We Like Brands Who Care

Valencia Street, San Francisco 2018

Valencia Street, San Francisco 2018

We like, support and shop brands who care. Simple as that. Or is it all that simplified?

The first thing to recognize and realize is the answer to the question, “Do you stand for what I stand for?” 

Brands in its own right are influencers. On the other side you have the influencer as a brand.

ph: Getty Images /  Forbes.com

ph: Getty Images / Forbes.com

Both sides have to connect with culture and the human condition. Undoubtedly, this is the world we live in now and what’s on the outside speaks for itself.

do brands that take a side for the greater good, have a better chance at survival? do they deserve to?
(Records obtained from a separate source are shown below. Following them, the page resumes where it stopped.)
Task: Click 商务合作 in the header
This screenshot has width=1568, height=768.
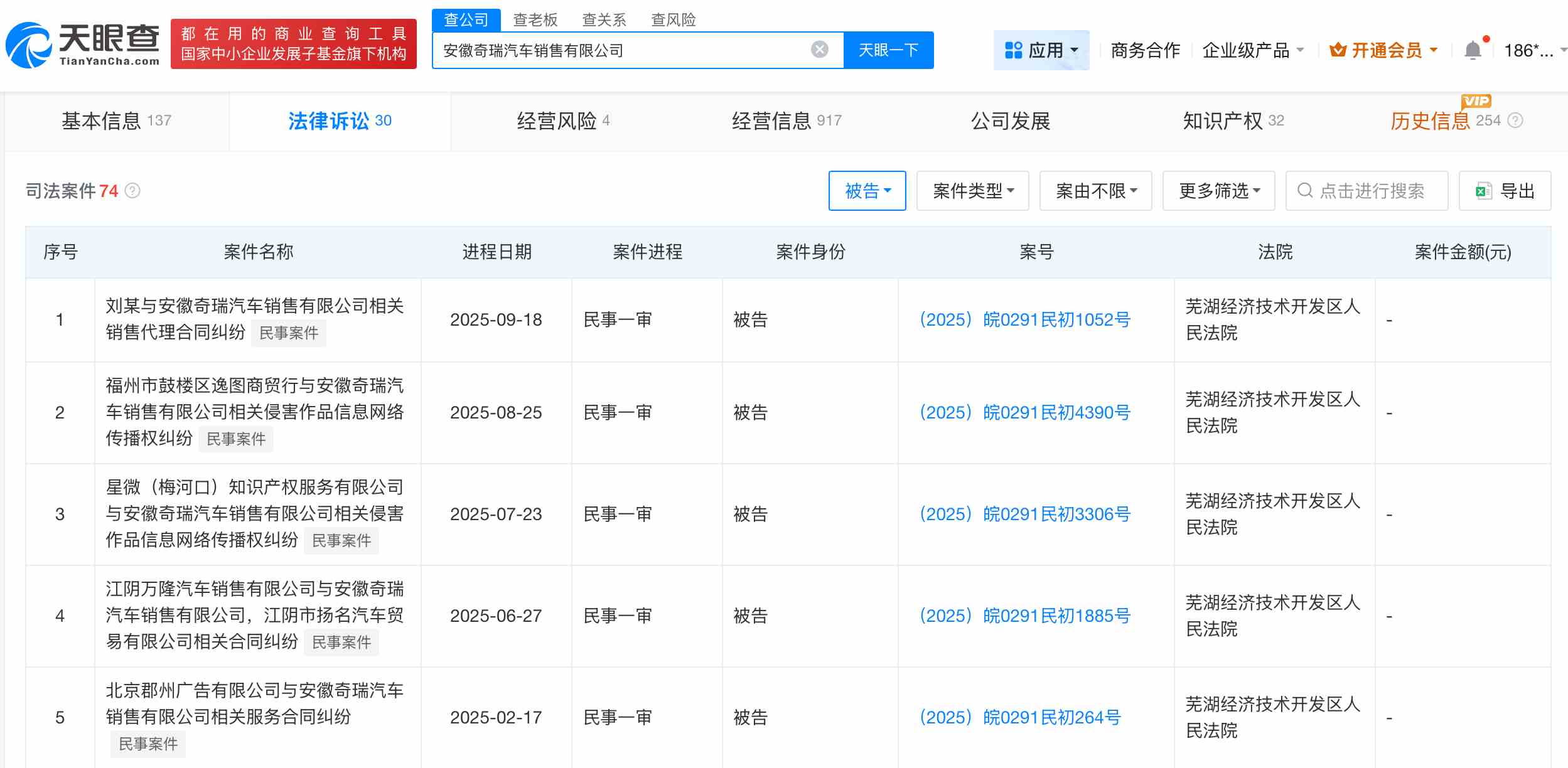Action: click(1145, 50)
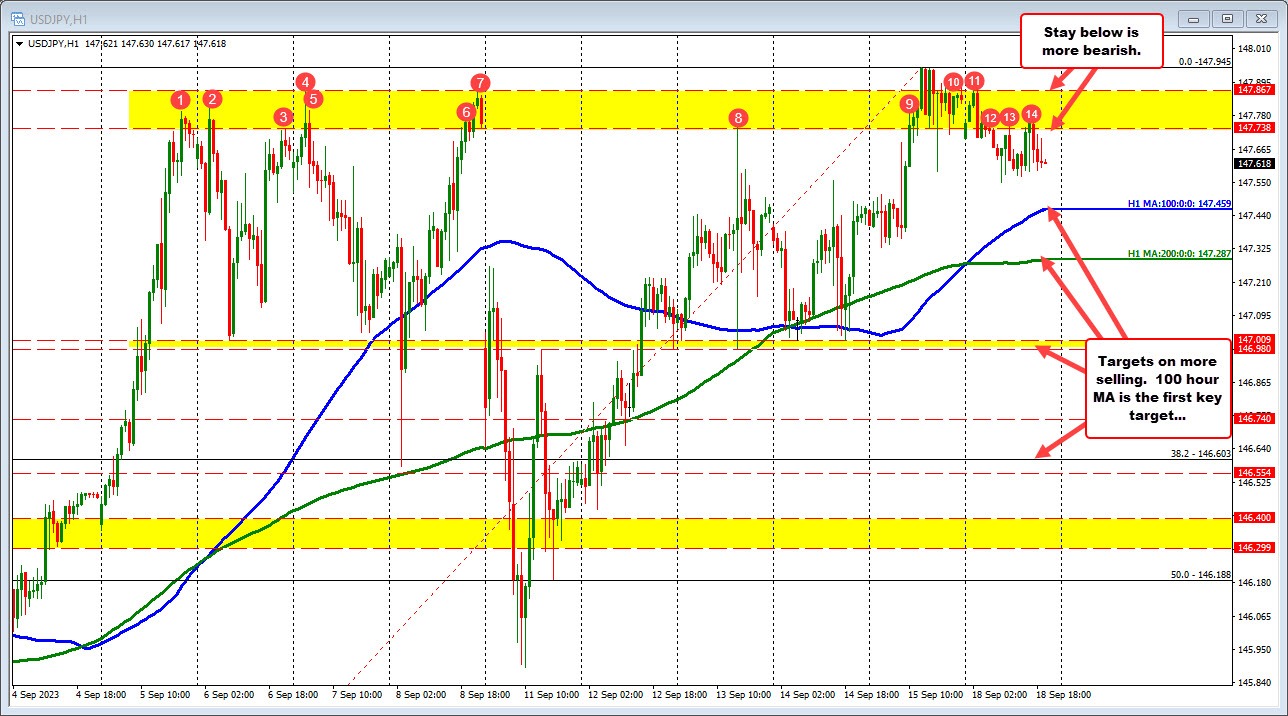Expand the quote details via the black triangle
The height and width of the screenshot is (716, 1288).
coord(18,44)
Maybe we’ll see in a few years or even sooner that it could be a survival of the fittest, which brands has the most compassion and will outsell from its competitors. Retail giants like Costco and Walmart whose majority of consumers choose to shop there, because it’s a matter of economy. Bulk savings vs conscientious consumerism. In a survey featured in Fast Company it asks will brands without social purpose thrive? In the article, according to Accenture Strategy’s annual Global Consumer Pulse Research survey nearly two-thirds of consumers expect companies to create products and services that “take a stand” on issues that they also feel passionate about.
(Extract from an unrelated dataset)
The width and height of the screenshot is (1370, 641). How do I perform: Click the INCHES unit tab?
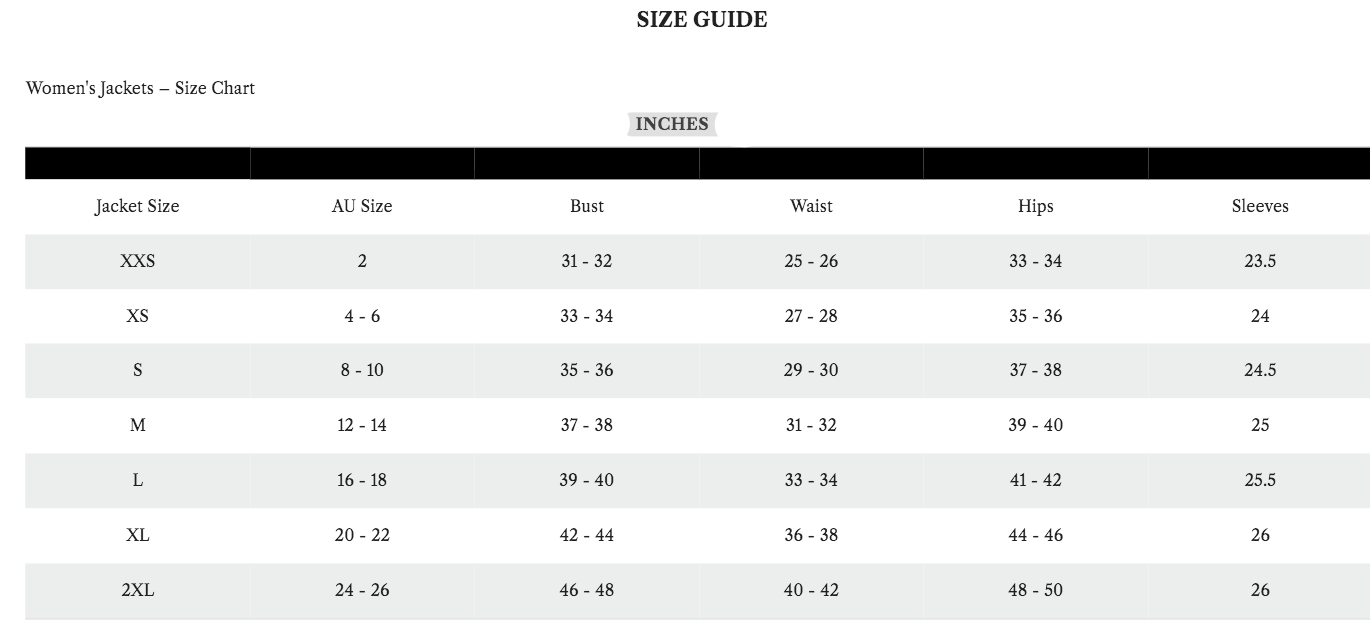pos(672,124)
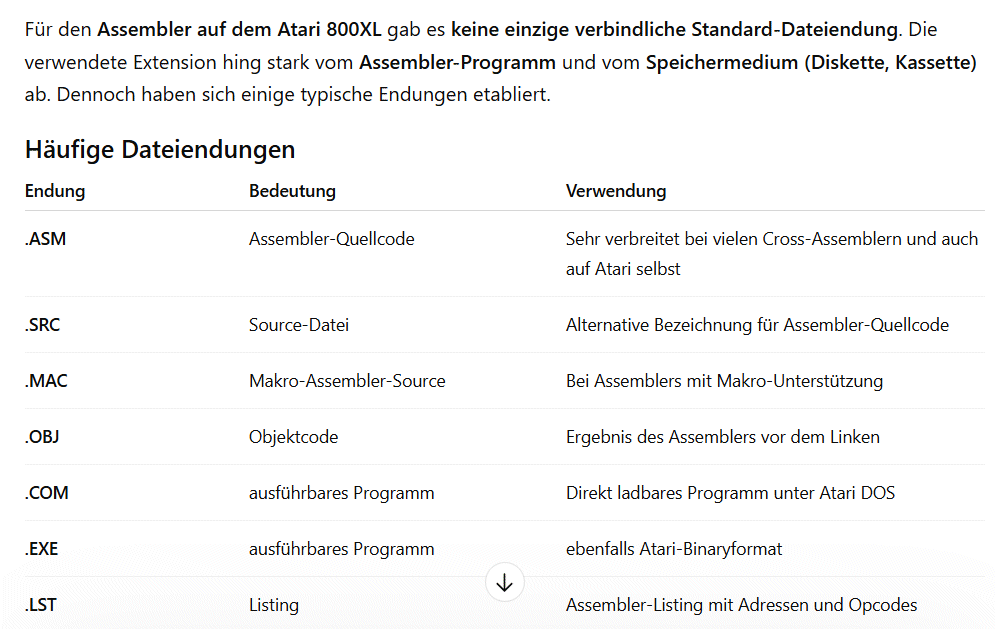The width and height of the screenshot is (995, 629).
Task: Click the "Häufige Dateiendungen" heading
Action: point(160,150)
illustration by Sara Andreasson

illustration by Sara Andreasson

We like to think of this as not a trend in consumerism, but the new order. We’ve seen in fashion brands and in the food industry how transparency, authenticity and thoughtfulness is making an impact in how people not only purchase items, but share with friends, families and co-workers the personal experience and quality of that product or service.
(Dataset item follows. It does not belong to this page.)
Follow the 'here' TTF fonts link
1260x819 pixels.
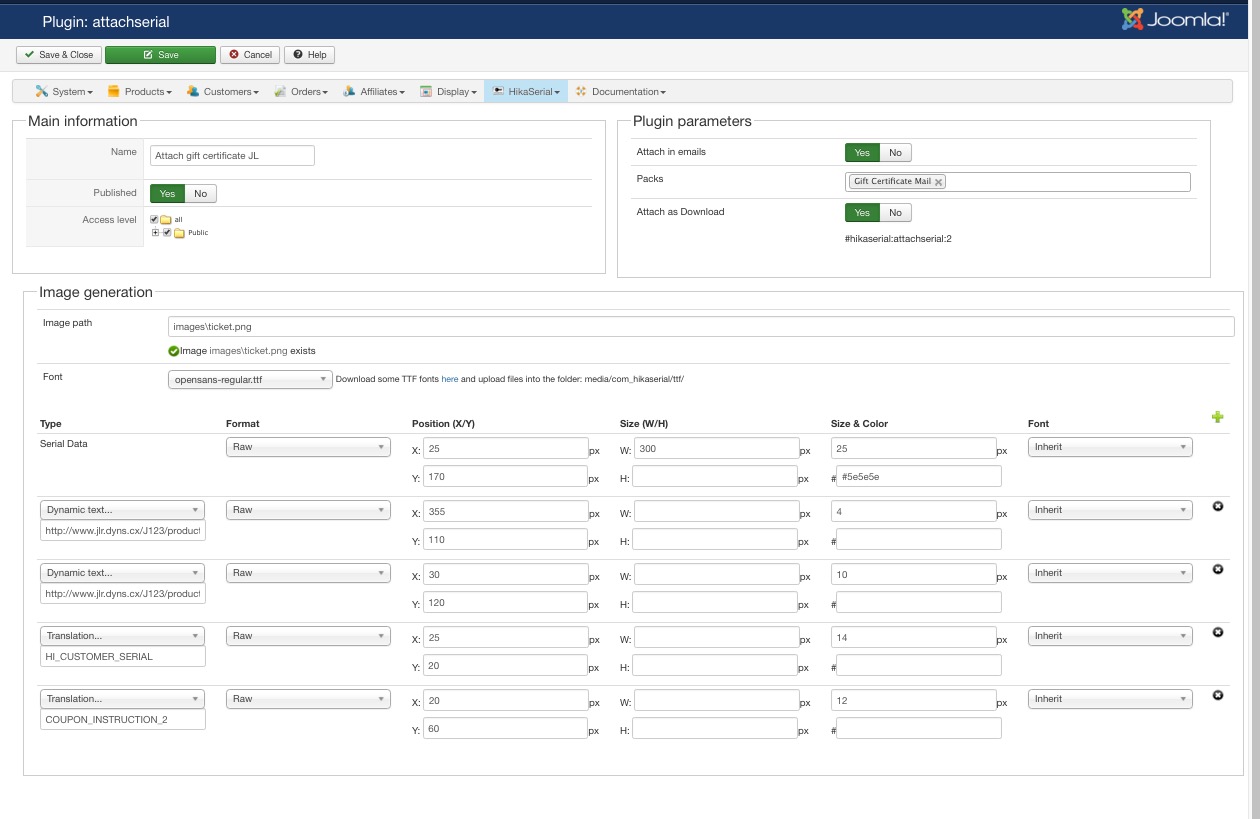pos(450,380)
In our eyes, retailers like Everlane, Reformation and Patagonia are at the forefront of this movement and proving to big box retail that when a brand or company speaks honestly and with a personal voice, it reaches the consumer faster and with a deep loyalty. 

We like brands who care.  // DNAMAG

In 2018 we saw major players such as Nike risk their whole brand identity with taking a stand behind high profile activists and other brands voiced their involvement with environmental causes, women’s rights and gun control. Our writer Alexandria Yip commented that it’s, “important for brands and the media in general to express an opinion in politics if they feel strongly about it and are spreading a positive message. Nikes endorsement of Kaepernick simply spreads the message of unfair violence in black communities and it has definitely started a conversation.” We’ve reached the era where no taboo is not open for discussion.

Then there were the natural disasters. When scrolling through your Instagram or Twitter feed and notice that a brand hasn’t posted content in an authentic, compassionate manner about a tragedy, does that make me not want to shop that brand? Yes. I want to see that you’re in it with us, even though you are a company with a board of directors, I want to know that you support the survivors and victims of that tragedy. And I would love to know if you as a company can help in any way. As a consumer, that’s what drives me to shop with you. 

Like it or not, a brand has to be more human in 2019.